Some of the possible resulting hazards are base surge, ash and debris, fire fountains, explosion shockwaves, poisonous gases. earthquakes and tsunami.
Base surges are a hot blast of rock, gas and steam that travels across the land at hundreds of kilometres an hour. These surges flow outward from the vent and may significantly devastate an area up to 3km from the eruption location. For the duration of the eruption, ash and debris will accumulate down wind of the volcano. The depth of ash and debris deposited will decrease further from the vent. Fire fountaining, molten rock and magma erupting from the volcano’s vent, can lead to the formation of lava flows that will be slow-moving and destroy most things in their path. Auckland has at least 14 large lava tube caves which run from the volcanoes down towards the sea.
South Auckland will probably suffer more damage from lava flows than the early stages of the eruption. The lava flows in central Auckland were likely to be longer in length as the topography forces lava into river-like channels.
Shockwaves from violent explosions will be stronger closer to the vent and can flatten trees and break windows. As rising magma moves upwards through the earth’s surface, it can generate earthquakes. Earthquake activity is likely to increase as an eruption becomes more likely and will continue for the duration of the eruption. There are currently 9 seismographs operated by GNS Science’s GeoNet programme that monitor Auckland volcanoes. Volcanic eruptions occurring beneath the ocean or large water bodies can also displace water creating a tsunami.
Impacts could include devastation of buildings and infrastructure within a 3km radius of the volcanic vent or in the direct path of lava flow, large economic losses due to clean-up costs, physical damage to buildings and infrastructure, closure of businesses, damage to horticultural and agricultural products and a decline in the region’s tourism, an increased risk of widespread fires from hot ash or disrupted gas supply lines, significant impacts on Auckland’s infrastructure from any of the listed hazards which may result in mass evacuations, disruption and restrictions to lifeline networks such as electricity, gas and water supplies, and waste and stormwater networks from any of the listed hazards, ash and dust will affect air-conditioning systems and some communication networks, roading networks within a 10km radius of the vent may be impassable or greatly affected, rail and air services stopping or greatly reduced and eye and lung irritation and poor sanitation causing increased health risk.

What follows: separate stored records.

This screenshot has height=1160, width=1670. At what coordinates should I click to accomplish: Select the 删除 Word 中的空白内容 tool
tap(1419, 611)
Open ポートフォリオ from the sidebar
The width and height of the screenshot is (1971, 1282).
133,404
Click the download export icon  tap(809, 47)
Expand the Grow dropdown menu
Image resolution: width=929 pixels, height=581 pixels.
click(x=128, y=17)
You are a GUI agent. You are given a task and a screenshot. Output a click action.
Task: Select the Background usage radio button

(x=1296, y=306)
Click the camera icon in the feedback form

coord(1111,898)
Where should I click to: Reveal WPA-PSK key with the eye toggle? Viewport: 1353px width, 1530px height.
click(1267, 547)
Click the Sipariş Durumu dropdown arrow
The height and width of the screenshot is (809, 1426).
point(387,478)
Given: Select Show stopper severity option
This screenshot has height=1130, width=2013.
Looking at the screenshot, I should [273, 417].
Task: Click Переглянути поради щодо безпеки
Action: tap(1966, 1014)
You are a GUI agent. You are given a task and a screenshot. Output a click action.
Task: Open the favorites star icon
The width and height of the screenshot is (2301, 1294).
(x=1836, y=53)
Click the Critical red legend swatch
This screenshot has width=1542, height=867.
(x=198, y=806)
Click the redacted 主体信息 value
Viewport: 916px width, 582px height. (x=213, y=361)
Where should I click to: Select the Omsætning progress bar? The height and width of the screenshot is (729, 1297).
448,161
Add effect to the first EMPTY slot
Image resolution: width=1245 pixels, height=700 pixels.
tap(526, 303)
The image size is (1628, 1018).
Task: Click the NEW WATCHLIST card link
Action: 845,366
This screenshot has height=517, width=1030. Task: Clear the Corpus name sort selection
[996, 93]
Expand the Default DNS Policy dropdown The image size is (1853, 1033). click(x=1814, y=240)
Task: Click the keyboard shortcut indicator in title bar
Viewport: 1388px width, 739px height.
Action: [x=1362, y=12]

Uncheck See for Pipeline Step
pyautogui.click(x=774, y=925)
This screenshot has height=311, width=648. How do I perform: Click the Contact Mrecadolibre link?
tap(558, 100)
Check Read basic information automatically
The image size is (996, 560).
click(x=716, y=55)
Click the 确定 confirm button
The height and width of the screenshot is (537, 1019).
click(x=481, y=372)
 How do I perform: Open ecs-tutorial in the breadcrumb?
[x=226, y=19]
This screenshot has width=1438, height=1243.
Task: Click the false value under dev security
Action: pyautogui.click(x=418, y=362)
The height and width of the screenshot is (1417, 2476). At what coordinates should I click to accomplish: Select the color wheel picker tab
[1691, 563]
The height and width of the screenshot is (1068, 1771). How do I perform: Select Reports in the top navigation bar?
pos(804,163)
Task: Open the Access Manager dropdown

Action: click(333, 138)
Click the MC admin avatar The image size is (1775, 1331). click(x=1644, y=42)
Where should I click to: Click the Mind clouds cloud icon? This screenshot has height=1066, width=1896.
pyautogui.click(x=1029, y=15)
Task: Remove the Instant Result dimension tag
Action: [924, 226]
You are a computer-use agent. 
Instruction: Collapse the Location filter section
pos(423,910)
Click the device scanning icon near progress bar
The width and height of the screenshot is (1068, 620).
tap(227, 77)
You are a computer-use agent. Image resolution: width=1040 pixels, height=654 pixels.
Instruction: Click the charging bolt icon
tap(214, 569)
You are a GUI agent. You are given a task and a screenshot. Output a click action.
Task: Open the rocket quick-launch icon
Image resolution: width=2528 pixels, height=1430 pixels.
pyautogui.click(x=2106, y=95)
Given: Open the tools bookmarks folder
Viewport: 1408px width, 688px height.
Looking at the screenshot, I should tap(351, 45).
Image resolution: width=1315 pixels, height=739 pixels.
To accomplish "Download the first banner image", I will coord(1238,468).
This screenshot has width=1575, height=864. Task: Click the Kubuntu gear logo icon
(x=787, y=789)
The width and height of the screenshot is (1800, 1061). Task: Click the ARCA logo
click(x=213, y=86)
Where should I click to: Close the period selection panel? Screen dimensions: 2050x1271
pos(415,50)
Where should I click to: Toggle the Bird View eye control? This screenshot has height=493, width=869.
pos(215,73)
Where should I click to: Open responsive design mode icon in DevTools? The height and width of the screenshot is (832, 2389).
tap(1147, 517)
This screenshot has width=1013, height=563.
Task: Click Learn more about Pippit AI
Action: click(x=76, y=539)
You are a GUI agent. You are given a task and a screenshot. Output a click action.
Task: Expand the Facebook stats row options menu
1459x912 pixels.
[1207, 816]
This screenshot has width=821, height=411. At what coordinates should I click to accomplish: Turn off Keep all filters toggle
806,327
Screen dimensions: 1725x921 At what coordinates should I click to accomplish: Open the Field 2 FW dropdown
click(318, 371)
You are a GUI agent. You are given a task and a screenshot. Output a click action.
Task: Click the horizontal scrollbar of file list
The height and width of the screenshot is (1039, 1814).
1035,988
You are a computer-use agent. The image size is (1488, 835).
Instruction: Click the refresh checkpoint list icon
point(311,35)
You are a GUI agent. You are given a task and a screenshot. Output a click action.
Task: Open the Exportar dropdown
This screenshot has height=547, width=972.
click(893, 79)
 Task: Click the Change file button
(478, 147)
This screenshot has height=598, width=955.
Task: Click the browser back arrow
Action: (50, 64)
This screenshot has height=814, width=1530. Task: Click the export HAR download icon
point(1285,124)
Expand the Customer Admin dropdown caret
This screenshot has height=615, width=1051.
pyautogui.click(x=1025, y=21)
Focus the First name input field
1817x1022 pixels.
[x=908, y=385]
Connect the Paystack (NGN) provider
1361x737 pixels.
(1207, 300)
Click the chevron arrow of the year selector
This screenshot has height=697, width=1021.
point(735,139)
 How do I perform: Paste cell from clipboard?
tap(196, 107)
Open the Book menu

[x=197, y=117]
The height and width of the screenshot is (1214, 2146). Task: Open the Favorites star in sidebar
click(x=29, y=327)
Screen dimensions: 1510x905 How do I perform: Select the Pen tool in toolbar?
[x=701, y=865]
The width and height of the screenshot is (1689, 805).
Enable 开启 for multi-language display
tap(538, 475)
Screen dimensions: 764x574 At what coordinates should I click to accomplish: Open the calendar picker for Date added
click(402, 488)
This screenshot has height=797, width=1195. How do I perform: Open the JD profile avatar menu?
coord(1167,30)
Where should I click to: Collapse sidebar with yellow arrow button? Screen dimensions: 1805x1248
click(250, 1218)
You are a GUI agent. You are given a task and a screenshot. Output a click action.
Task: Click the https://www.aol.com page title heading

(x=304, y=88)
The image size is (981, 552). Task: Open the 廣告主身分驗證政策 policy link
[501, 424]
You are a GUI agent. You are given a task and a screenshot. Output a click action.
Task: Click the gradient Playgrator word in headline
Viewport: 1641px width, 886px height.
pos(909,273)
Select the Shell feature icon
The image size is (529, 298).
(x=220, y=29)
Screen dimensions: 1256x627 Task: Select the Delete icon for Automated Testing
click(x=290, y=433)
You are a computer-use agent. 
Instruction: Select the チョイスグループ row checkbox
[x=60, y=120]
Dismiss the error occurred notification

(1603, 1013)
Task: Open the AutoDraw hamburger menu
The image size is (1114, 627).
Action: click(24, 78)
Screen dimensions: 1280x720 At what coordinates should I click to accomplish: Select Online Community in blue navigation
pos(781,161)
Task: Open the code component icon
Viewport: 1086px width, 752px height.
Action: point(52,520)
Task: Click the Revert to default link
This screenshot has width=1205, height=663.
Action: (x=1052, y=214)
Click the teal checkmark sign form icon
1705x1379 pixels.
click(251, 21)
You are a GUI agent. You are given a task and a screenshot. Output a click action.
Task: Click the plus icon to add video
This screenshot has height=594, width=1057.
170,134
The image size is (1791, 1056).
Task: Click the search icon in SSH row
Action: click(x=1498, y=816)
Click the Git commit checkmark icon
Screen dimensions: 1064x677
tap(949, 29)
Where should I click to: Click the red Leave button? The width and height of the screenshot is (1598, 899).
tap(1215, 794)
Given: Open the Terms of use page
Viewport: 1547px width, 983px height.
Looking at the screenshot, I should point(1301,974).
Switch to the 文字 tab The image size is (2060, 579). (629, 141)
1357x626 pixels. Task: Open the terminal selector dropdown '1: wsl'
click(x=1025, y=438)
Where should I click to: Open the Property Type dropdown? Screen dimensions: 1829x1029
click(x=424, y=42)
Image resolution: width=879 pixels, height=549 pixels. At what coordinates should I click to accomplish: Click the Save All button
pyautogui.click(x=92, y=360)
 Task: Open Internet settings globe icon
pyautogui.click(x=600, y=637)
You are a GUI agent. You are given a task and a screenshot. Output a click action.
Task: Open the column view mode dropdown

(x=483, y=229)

The volcanism in Auckland in New Zealand differs from large, polygenetic volcanoes because future eruptions will likely take place within a densely populated city, there are no rift zones that indicate areas of elevated hazard, and the future vent area is therefore unknown, and due to the generally low-lying topography, there are few opportunities to use mitigation options, such as artificial dams.
The paper, published in the Journal of Remote Sensing of Environment, was written by scientists from Massey University’s Institute of Natural Resources, Gabor Kereszturi, Jonathan Procter, Shane Cronin, Karoly Nemeth and Mark Babbington with Auckland University School of Environment’s Jan Lindsay.